Q From John McGinnis: In reading John Updike’s review of the new Sinclair Lewis biography in the current issue of the New Yorker, I came across the word mooncalf. The online Merriam-Webster dictionary offers a terse definition, ‘a foolish or absentminded person,’ and dates the word to 1614. I suspect the word derives from farming lore, but can you offer any scholarship to prove me right or wrong?
A It would indeed be reasonable to assume that the presence of calf here necessarily means that the word came out of animal husbandry. But by the time that mooncalf first appeared, in the 1550s, calf was being applied humorously to human beings, sometimes as a term of endearment, but also sometimes to somebody who was stupid, meek or inoffensive.

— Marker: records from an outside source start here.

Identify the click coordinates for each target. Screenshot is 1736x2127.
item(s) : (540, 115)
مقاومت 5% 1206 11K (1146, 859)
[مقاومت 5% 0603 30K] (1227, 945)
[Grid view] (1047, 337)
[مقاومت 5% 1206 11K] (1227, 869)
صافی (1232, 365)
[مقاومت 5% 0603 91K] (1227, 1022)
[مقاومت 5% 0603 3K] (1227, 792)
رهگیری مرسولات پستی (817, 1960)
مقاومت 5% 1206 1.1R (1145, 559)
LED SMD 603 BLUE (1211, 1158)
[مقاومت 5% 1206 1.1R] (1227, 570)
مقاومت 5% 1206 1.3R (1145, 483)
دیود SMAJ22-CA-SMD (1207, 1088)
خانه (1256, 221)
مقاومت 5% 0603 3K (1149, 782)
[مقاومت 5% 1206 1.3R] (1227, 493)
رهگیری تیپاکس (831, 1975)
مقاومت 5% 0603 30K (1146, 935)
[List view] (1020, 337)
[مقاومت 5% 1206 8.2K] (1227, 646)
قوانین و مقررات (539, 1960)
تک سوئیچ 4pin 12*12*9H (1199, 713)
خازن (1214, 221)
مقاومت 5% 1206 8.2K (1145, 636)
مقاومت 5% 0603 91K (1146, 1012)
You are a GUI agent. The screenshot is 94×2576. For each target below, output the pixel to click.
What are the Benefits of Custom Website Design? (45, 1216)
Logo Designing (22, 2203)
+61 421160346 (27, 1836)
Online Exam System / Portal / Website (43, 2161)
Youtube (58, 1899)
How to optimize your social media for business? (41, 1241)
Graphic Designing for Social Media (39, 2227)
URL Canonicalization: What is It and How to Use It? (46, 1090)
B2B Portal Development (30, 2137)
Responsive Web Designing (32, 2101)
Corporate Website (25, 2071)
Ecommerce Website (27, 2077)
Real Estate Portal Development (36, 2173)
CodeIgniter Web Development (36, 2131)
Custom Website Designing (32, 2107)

The earliest recorded example of mooncalf was in a thesaurus of 1565, in which the term was explicitly applied to a woman. The reference here was to a false pregnancy, to a growth in the womb that was not a foetus. The idea was that it had been created under the baleful influence of the moon. Later — by Shakespeare’s day — it could refer to a misshapen birth or a child with a congenital defect.
But the figurative sense of calf I’ve already mentioned, and the idea of somebody who is under the influence of the moon (later generations would talk about somebody being moonstruck) influenced mooncalf to the point where it shifted its sense to mean either a person who wasted time idly daydreaming (who mooned about in an absentminded way), or who was incorrigibly foolish.